→ 本文抜粋:

============================================================

2023年1月1日
ウクライナ

『ウクライナのあかりちゃん』16歳の漫画家が描く“日常”

「私の漫画で、誰かを笑顔にしたい」 

こう話すのは、ウクライナで暮らす16歳の漫画家です。

日本で漫画家になるのが夢だったという女子高校生の彼女が描くのは、戦時下の“日常”。

彼女が、日常を描き続ける理由とは?

(国際部記者 小島明)

 4コマ漫画に描かれた“日常”

あかり : わぁ、なんだかとっても、気分がいいな。15分早く寝たからかなぁ。
 

母親 : もう、ようやく起きたのね。もう朝の9時よ。
 
あかり : そうなのよ、ようやく起きた…って、ちょっと9時?
 
母親 : 朝の6時から停電してたから、起こさないって決めたの。
 
あかり : 次のニュースが「ところで、今は2027年なの」ってことにならないことを願うばかり。
 
母親 : そんなに長く寝てないでしょ、たぶん。

この4コマ漫画は、軍事侵攻が続くウクライナで停電が起きる中、寝坊した娘と、その母親のやりとりをユーモラスに描いたものです。

この漫画を描いたのは、ウクライナの16歳の女子高生、Akari Sayakaさん(ペンネーム)。

話を聞かせてもらったところ、次のように自己紹介してくれました。

「私は、漫画とアニメが好きな、普通のウクライナ人の女の子です」

夢は漫画家、始まった軍事侵攻

日本の漫画やアニメが大好きだというAkariさん。

将来は、日本で漫画家になることを目指して、漫画を描き続けてきました。

安全のため、匿名で取材に応じてくれました

そして、その夢を叶えるため2021年の夏には、インターネット上で見つけた日本の編集者に連絡を取り、直接、自分の作品を売り込みました。

その際に、担当者から提案されたのが「4コマ漫画を描くこと」。

起承転結を1コマずつ描く4コマ漫画は、作品を作る上での基礎的な力が身に付くというアドバイスでした。

あわせて、描いた4コマ漫画を多くの人に見てもらえるようSNSで投稿することも勧められたAkariさん。

10代の女の子である自分自身を投影した「あかりちゃん」を主人公にした作品を描くことを決めました。

============================================================

→ データ部分:
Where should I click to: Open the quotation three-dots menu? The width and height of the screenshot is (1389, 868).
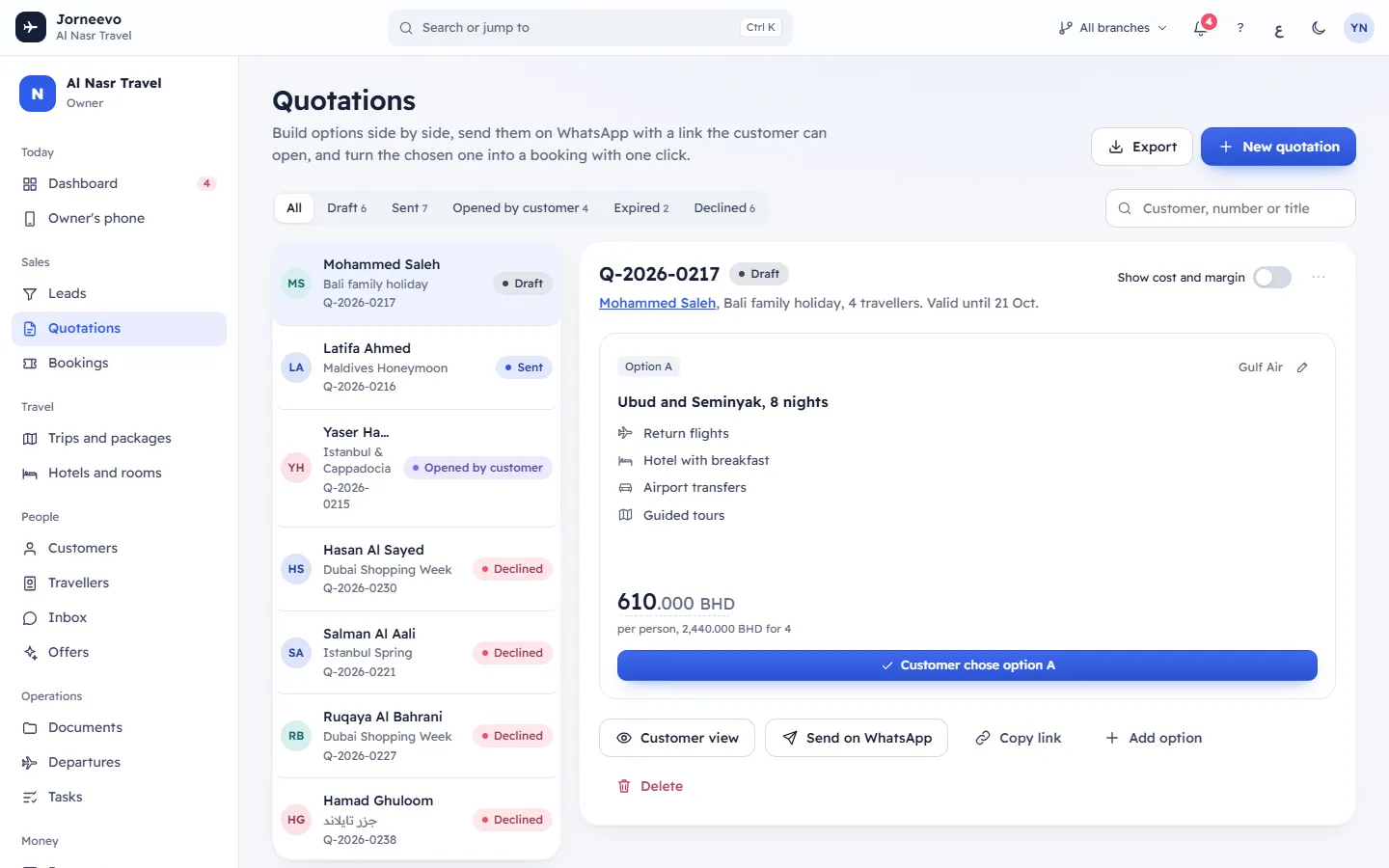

============================================================

→ 設問:
[1] 本文抜粋によると、作品を売り込んだ際に、Akariさんが担当者から提案されたのは何を描くことですか。
[2] 本文抜粋の「そして、その夢を叶えるため」で始まる段落を、主な事実を残して短くまとめなさい。
[3] 本文抜粋のうち、「あかり : わぁ、なんだかとっても、気分がいいな。15分早く寝たからかなぁ。」で始まり「あかり : 次のニュースが「ところで、今は2027年なの」ってことにならないことを願うばかり。」で終わる部分を、一字一句そのまま書き写しなさい。

→ 解答:
[1] 4コマ漫画を描くことです。

[2] Akariさんは夢の実現のため、2021年夏にインターネットで見つけた日本の編集者に連絡し、作品を直接売り込んだ。

[3]
あかり : わぁ、なんだかとっても、気分がいいな。15分早く寝たからかなぁ。
 

母親 : もう、ようやく起きたのね。もう朝の9時よ。
 
あかり : そうなのよ、ようやく起きた…って、ちょっと9時?
 
母親 : 朝の6時から停電してたから、起こさないって決めたの。
 
あかり : 次のニュースが「ところで、今は2027年なの」ってことにならないことを願うばかり。